Alguns dos defensores do capitalismo – incluindo os dirigentes da

social-democracia europeia, adeptos da chamada economia social de

mercado ou economia de mercado regulada – garantem que esta é uma

crise do neoliberalismo, querendo fazer passar a ideia de que ela não é uma

crise do capitalismo. Como quem diz: o capitalismo não é para aqui

chamado; o capitalismo não tem nada que ver com as crises. O que é

preciso é abandonar o neoliberalismo, porque não há alternativa ao

capitalismo, porque o capitalismo é eterno.

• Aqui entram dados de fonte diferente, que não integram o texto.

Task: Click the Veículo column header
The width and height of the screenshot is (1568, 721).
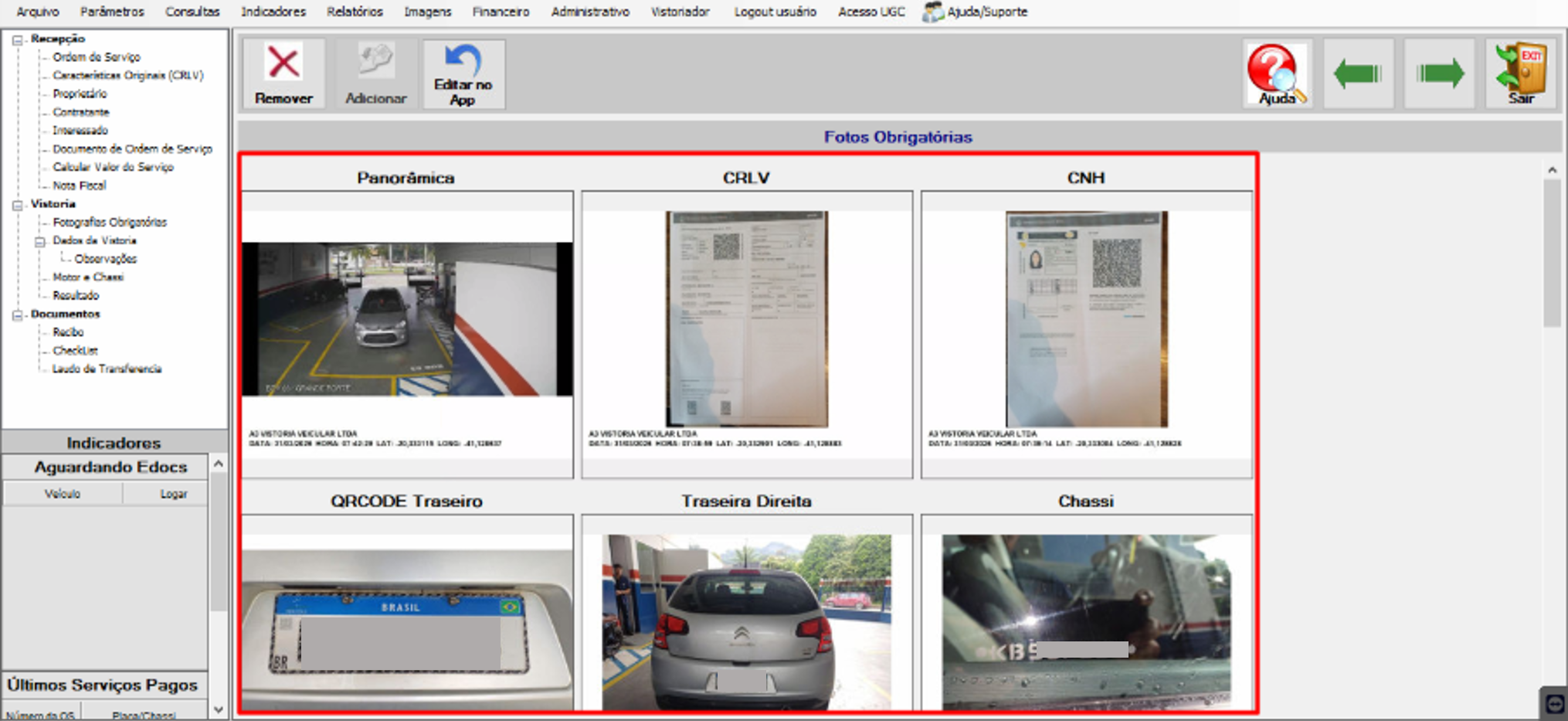Action: [x=63, y=494]
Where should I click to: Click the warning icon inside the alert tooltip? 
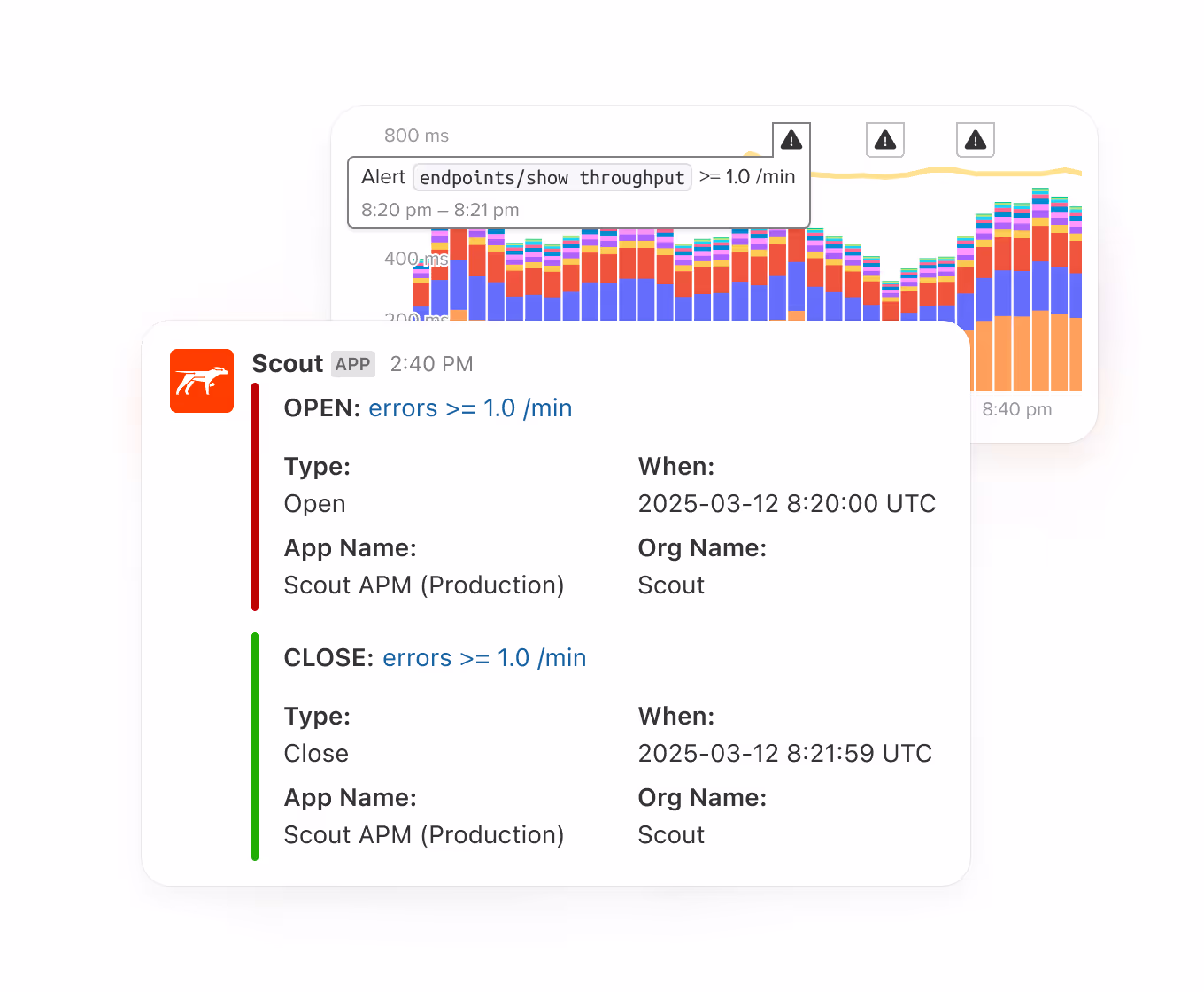tap(791, 139)
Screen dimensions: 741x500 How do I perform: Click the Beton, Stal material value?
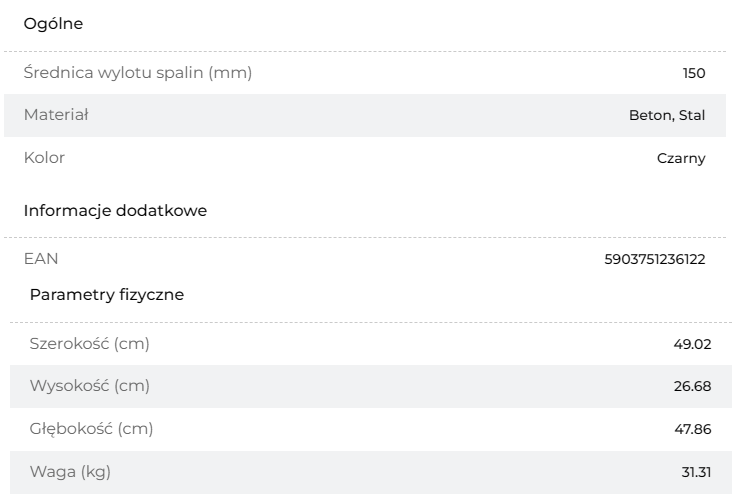667,115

Outros, mais fanfarrões (e mais demagogos), vêm agora dizer,

fazendo cara séria de gente de esquerda: o neoliberalismo morreu, o mundo

não poderá continuar a ser o que foi nas últimas décadas. Há-de continuar a

ser um mundo capitalista, é claro, mas agora adocicado graças às receitas

da farmácia keynesiana, que desde os anos 70 do século passado eles

declararam fora de moda, proclamando, em coro afinado com todos os

neoliberais, a morte de Keynes. O estado está de volta, dizem…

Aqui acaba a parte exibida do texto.